AramVartanyan commented 3 years ago

Actually it is very compatible with esp32. There is just slight difference in the GPIO initialization and the GPIO range in Kconfig. Everything else is originally done for esp32, including the DHT22. I have test it on both platforms.

maxiiiiiiii commented 3 years ago

I think deepsleep and this SDK aren't compatible. If your esp goes into deepsleep the sensor will be shown as unavailable in the Home app. For that what you want to do you need BLE, but BLE isn't implemented at the moment.

Thank you. After long hours of trying and comparing code i finally was able to build a homekit temperature and humidity sensor.

As timoschilling already anticipated, deepsleep is not an option for a homekit sensor, because the Wi-Fi has to be turned on all the time. My idea now: I will use one esp32 as a kind of bridge that is always turned on and holds up all the sensor-data for eventual homekit-requests. It runs the homkit-sensor program I just finished, only the sensor-read gets sourced out.

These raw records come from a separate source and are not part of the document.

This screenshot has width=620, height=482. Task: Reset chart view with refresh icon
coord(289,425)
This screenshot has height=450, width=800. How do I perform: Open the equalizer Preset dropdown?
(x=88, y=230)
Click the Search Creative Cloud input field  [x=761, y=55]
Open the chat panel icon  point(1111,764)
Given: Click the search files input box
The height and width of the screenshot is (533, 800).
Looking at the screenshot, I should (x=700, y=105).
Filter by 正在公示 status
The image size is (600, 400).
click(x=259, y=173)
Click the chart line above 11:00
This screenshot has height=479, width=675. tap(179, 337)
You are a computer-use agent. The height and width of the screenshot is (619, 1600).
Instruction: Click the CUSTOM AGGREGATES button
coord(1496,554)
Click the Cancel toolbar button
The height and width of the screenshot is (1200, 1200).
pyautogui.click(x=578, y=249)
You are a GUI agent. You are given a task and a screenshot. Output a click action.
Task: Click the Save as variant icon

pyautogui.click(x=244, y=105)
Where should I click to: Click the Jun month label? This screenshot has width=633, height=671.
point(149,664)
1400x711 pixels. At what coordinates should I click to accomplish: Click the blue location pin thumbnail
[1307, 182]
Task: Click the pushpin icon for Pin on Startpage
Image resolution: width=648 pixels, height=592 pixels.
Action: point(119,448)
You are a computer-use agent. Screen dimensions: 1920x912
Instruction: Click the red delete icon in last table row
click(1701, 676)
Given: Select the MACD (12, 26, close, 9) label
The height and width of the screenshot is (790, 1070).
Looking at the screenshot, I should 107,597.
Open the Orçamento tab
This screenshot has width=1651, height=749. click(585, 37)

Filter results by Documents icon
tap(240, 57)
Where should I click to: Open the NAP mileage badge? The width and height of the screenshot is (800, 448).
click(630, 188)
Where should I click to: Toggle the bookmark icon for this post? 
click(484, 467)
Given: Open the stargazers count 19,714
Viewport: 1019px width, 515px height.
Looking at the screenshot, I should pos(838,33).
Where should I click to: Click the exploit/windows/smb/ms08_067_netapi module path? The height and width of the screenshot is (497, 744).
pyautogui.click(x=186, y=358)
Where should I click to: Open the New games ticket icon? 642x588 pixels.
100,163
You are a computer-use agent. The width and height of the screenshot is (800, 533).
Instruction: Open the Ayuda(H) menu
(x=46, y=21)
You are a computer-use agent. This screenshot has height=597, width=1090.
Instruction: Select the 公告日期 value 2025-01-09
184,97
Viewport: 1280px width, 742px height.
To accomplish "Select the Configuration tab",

A second esp32, equipped with a DHT22-sensor-unit will provide its data over ESP-NOW every now and then and run on lithium-battery.

Unluckily the only ESP-NOW example provided by espressif in the example section of its ESP-IDF-github (link below), is overcomplicated and hard to understand. I only need to send on one esp and receive on the other esp. All the other ESP-NOW examples I found on Google were written for Arduino.

https://github.com/espressif/esp-idf/tree/master/examples/wifi/espnow

mbuckaway commented 3 years ago

@maxiiiiiiii:

Here is an example I created to read the DH22 and connect to Homekit: ESP32-homekit-temp. It also supports reading the battery level on supported boards. The code supports the ESP32 IDF. The code is mostly complete and I had it working on a device with a battery. Of course, the 1800ma/h battery only lasted about two days.

Be careful implementing a weather station for homekit. Some of the limits attached to "standard" homekit devices are outside of normal sensor ranges, which will cause the device to fail to connect to the Home App. For example, the CURRENT_TEMPERATURE device has a limit from 0 to 100C and requires a custom device (or custom implementation with different limits) to go beyond this range.

My solution to the battery problem (I wanted a homekit outside temperature sensor) was to setup a modbus temperature sensor outside, and run a wire to the ESP32 inside which is plugged into a USB power supply. At some point, the battery would have to be charged anyways, and this eliminates that need. There are lots of modbus weather sensors on Aliexpress anyways for wind, temperature, etc. so one ESP32 can run everything.